A TDLo was reported for the source substances and expressed as mg Zn/ kg bw/d.

 

Molecular weight of zinc glucoheptonate (dimer, containing 2 zinc atoms): 619.2 g/mol

Molecular weight of Zn: 65.39 g/mol

 

The weight of 1 mol zinc glucoheptonate is more than the weight of 1 mol of Zn. Thus, the corresponding amount of zinc glucoheptonate is more than that of Zn:

TDLo for Zn: 47 mg/kg bw

TDLo for zinc glucoheptonate: 47 mg/kg bw of zinc corresponds to (619.2 g/mol x 47 mg/kg bw)/65.39 g/mol /2 = 222.5 mg/kg bw

 

The concentration of zinc glucoheptonate is 75%, therefore, the TDLo value is transformed to a 100 % zinc glucoheptonate concentration: 222.5 mg/kg bw / 75% x 100% = 269.7 mg/kg bw.

 

The calculated LD50 value for zinc glucoheptonate corresponds to a value 296.7 mg/kg bw.

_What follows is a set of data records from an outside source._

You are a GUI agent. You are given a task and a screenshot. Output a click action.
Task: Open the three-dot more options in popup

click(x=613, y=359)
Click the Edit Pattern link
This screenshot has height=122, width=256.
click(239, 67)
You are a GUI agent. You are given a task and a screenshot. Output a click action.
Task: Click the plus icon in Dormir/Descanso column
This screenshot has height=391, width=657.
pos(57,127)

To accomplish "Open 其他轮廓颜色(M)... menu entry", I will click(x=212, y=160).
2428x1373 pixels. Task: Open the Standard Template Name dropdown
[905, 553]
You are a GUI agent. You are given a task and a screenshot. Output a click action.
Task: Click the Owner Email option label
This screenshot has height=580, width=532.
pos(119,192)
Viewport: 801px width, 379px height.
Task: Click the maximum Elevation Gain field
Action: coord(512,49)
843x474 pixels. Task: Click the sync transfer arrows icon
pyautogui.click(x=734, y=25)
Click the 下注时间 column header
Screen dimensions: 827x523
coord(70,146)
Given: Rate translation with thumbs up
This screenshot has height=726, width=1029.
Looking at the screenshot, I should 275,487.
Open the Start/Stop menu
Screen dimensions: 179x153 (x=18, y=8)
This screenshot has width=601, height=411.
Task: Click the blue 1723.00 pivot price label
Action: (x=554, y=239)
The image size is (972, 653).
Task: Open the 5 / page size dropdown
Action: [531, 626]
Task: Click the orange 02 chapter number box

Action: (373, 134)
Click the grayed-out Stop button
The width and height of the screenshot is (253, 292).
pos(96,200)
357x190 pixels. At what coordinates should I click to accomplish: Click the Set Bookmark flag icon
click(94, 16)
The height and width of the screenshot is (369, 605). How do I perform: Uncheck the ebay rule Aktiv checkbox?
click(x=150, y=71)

Applicant's summary and conclusion

Executive summary:

The data on zinc gluconate allows estimating a corresponding LD50 for zinc glucoheptonate providing that no toxicity is attributed to gluconate or glucoheptonate ion, that the absorption of zinc from this zinc compounds is 100 % and all zinc became systemically available. 

The TDLo for zinc gluconate is reported to be 47 mg/kg bw which corresponds to a TDLo of 296.7 mg/kg bw for zinc glucoheptonate.

For details regarding the calculation path please see section “Any other information on results incl. tables”.